First, a single consumer could very well be worse off in court.  The court process is far from perfect, courts have complicated rules and overburdened dockets, and most cases are not suitable for class action treatment.  For a single consumer who must file a case in court, this likely means hiring a lawyer, incurring the added cost of litigation, and waiting several months, if not years, for trial, in the hope of one day obtaining relief.  By contrast, in arbitration, the rules are relaxed, the cost is less, and the pace is faster.  With more relaxed rules and a more efficient process, it is far easier for a consumer to represent themselves in an arbitration than in court.  To prohibit mandatory arbitration could actually limit access to justice. 

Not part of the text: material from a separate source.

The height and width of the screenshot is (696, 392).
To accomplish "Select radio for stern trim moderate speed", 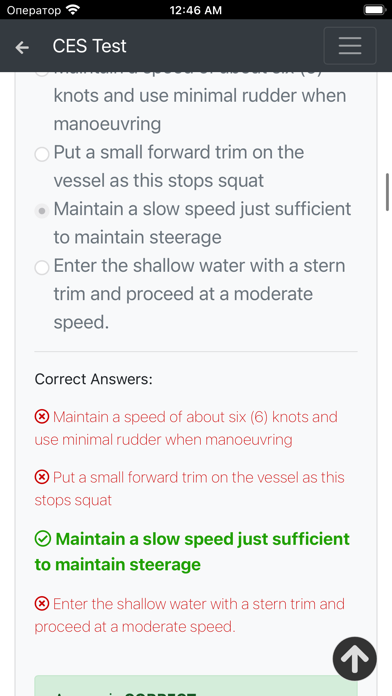I will [42, 268].
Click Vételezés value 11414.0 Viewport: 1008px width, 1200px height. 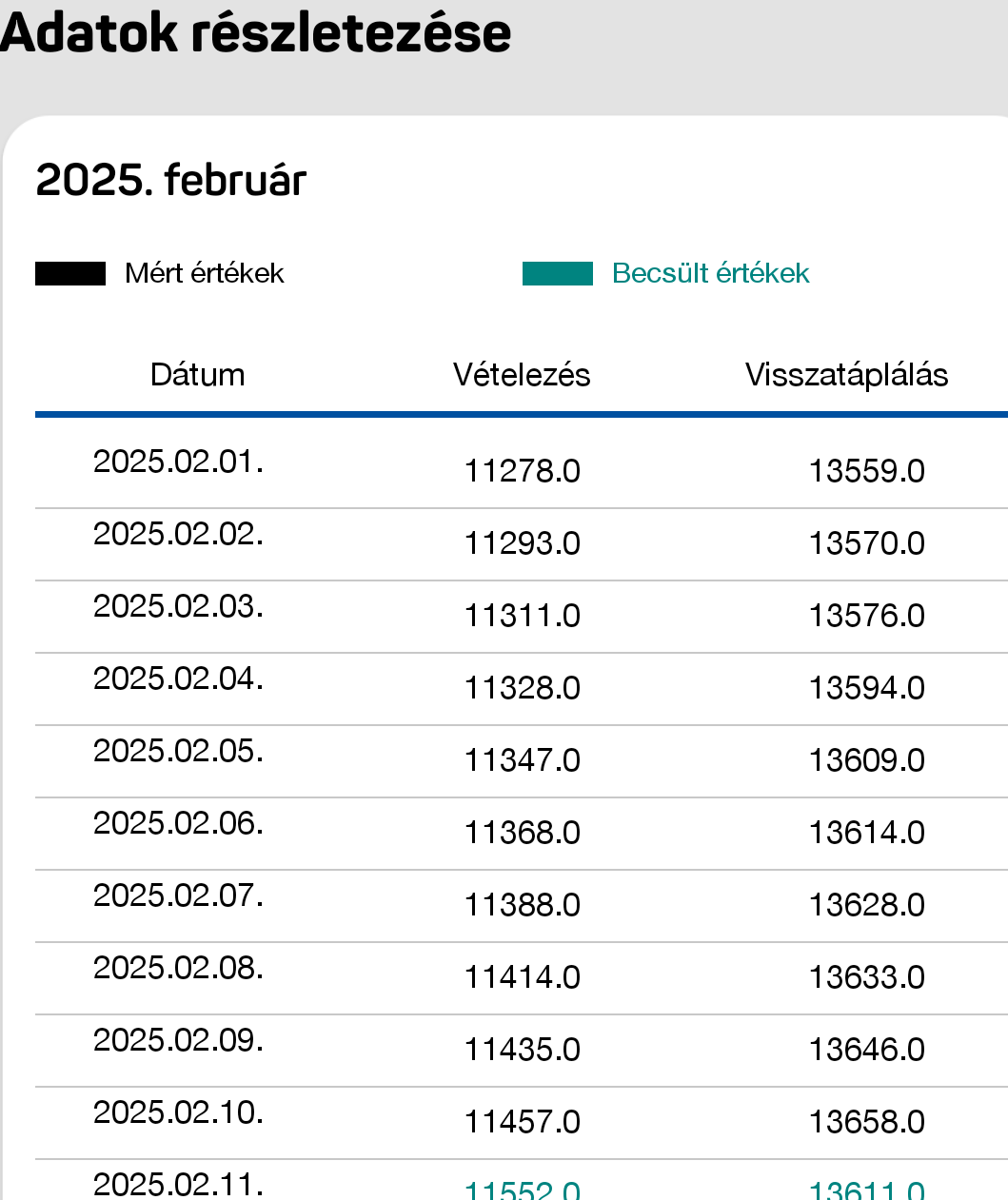pyautogui.click(x=523, y=977)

Second, if the Arbitration Fairness Act passed, this would necessarily increase the price of consumer goods and services while providing a boon for consumer class action lawyers.  For companies facing class actions, there is strong incentive to settle for hundreds of thousands of dollars early on, rather than face millions of dollars in certain litigation expenses and potential worst-case exposure.  The cost of these settlements would necessarily be passed on to consumers.  In many instances, class action settlements also lead to big paydays for plaintiffs' lawyers but only minimal relief to class members.  Although the Act's supporters are motivated to help consumers, the Act could very well hurt consumers while lining plaintiffs' lawyers' pockets.

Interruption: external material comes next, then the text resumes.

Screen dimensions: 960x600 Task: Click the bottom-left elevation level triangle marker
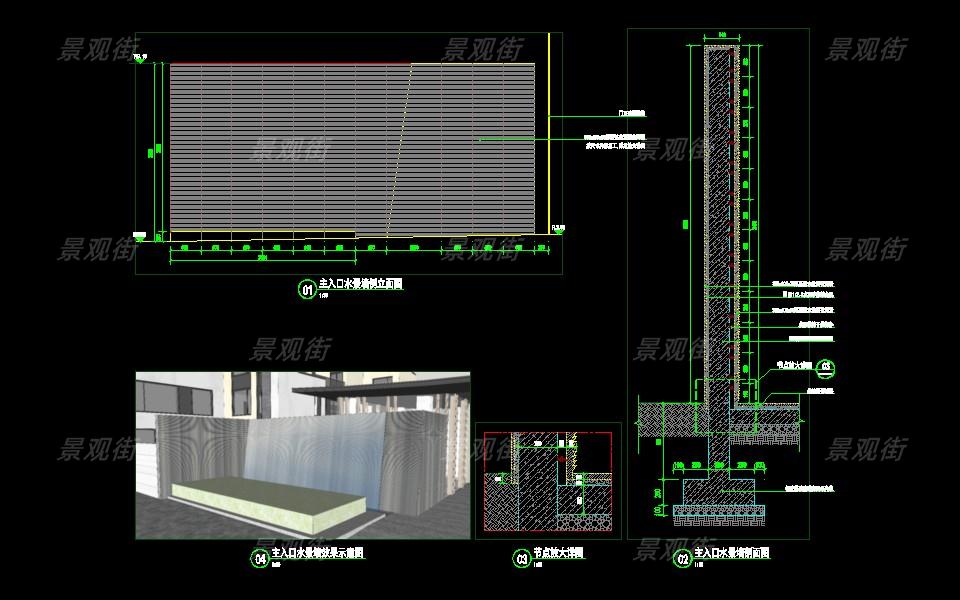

Third, the notion that the Arbitration Fairness Act's provision for post-dispute arbitration helps to ensure the availability of arbitration's benefits is misguided.  The reality is that parties are more likely to agree on matters pre-dispute than after a dispute has arisen.  Once a dispute has arisen, each party has an incentive to be strategic and prefer the forum that provides the best route to a win.  For an online marketer facing a claim by an individual consumer and no longer bound by a mandatory arbitration provision, the preferred forum could actually be court, since again the consumer may have to hire a lawyer, incur the added cost of litigation, and wait several months if not years in the hope of one day obtaining relief.  With the Arbitration Fairness Act, a consumer who actually prefers arbitration for any number of sensible reasons could instead be required to litigate and wait years for a decision in court. 

The Arbitration Fairness Act may never pass.  If enacted, however, the Act would have a widespread impact on consumer transactions, prices, and the way marketers conduct business and analyze legal risks.  Given these stakes, online marketers would be wise to track the legislation and should be prepared to add their voice to the debate.